■ Set exercise ■
Extract from the material below, character for character, the lines beginning with the one that contains "You are a GUI" and running through the one that contains "pyautogui.click(x=810, y=1011)". Leave the pictures out.

■ Data section ■

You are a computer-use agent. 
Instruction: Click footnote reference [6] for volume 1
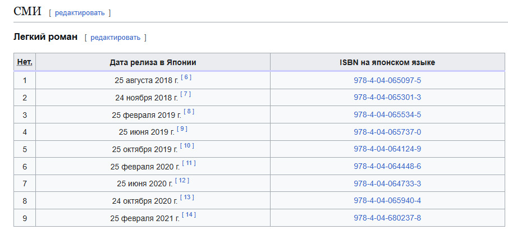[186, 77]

* * *

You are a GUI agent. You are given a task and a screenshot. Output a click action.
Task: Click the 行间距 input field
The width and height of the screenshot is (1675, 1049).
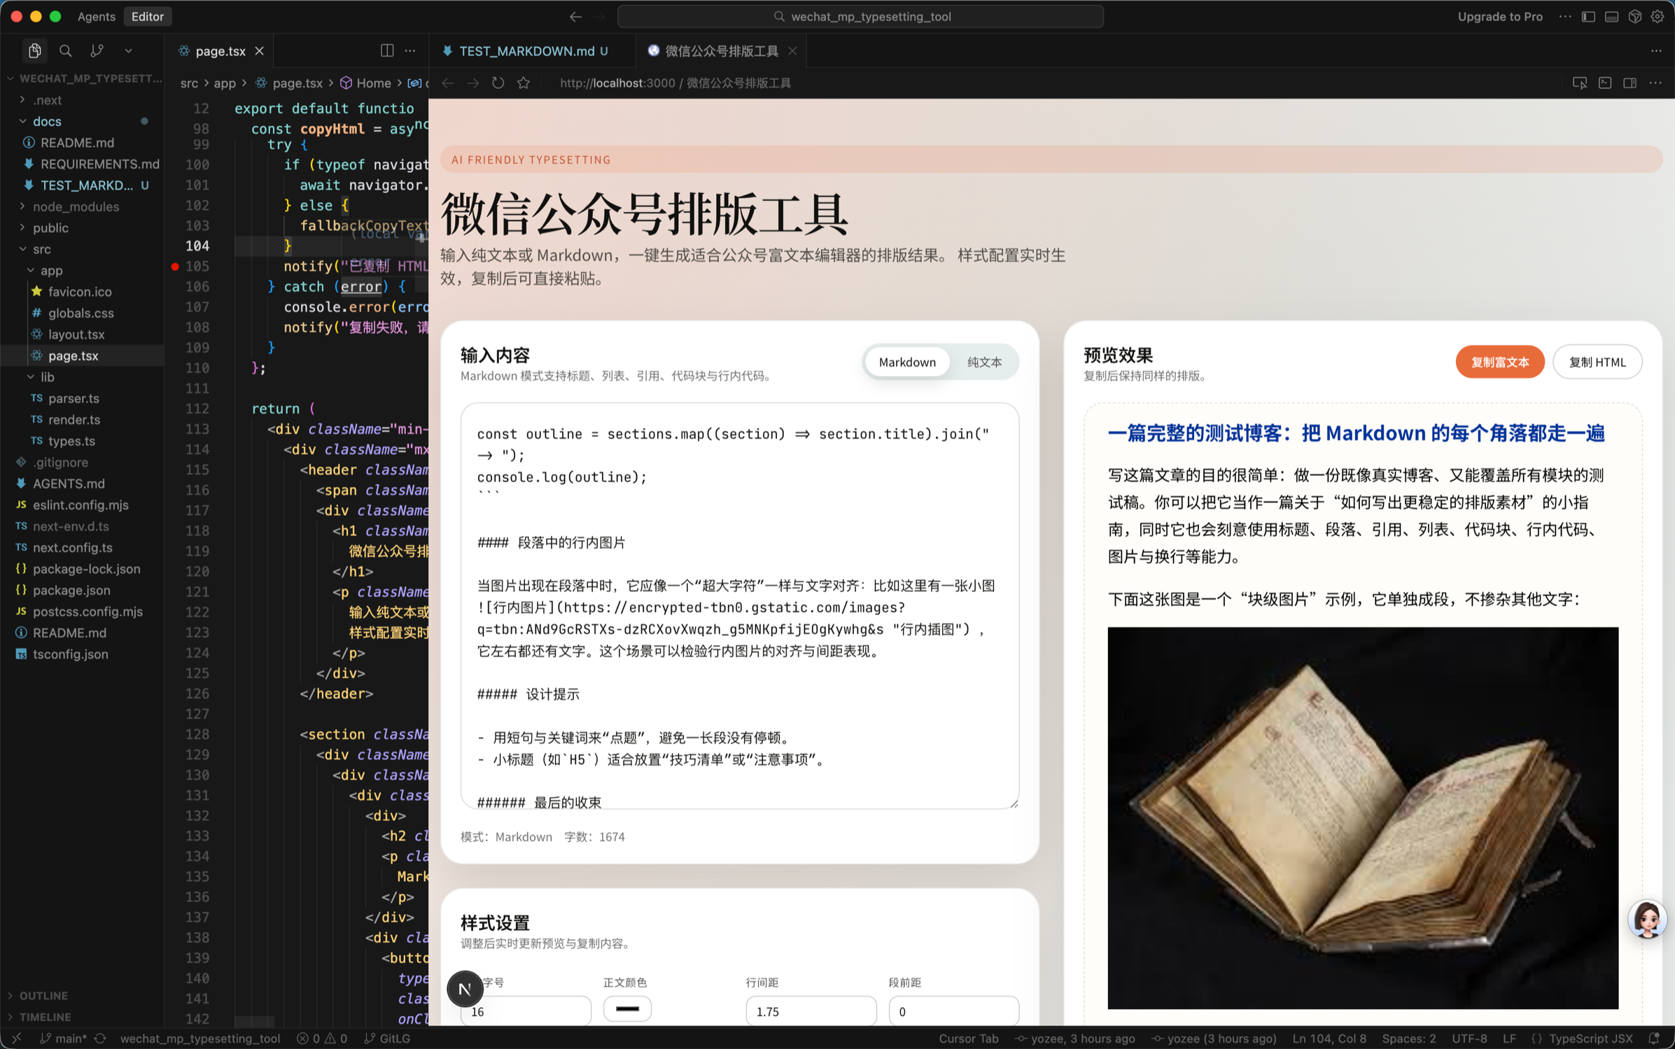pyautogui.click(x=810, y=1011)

■ Final result ■
You are a GUI agent. You are given a task and a screenshot. Output a click action.
Task: Click the 行间距 input field
The width and height of the screenshot is (1675, 1049).
pyautogui.click(x=810, y=1011)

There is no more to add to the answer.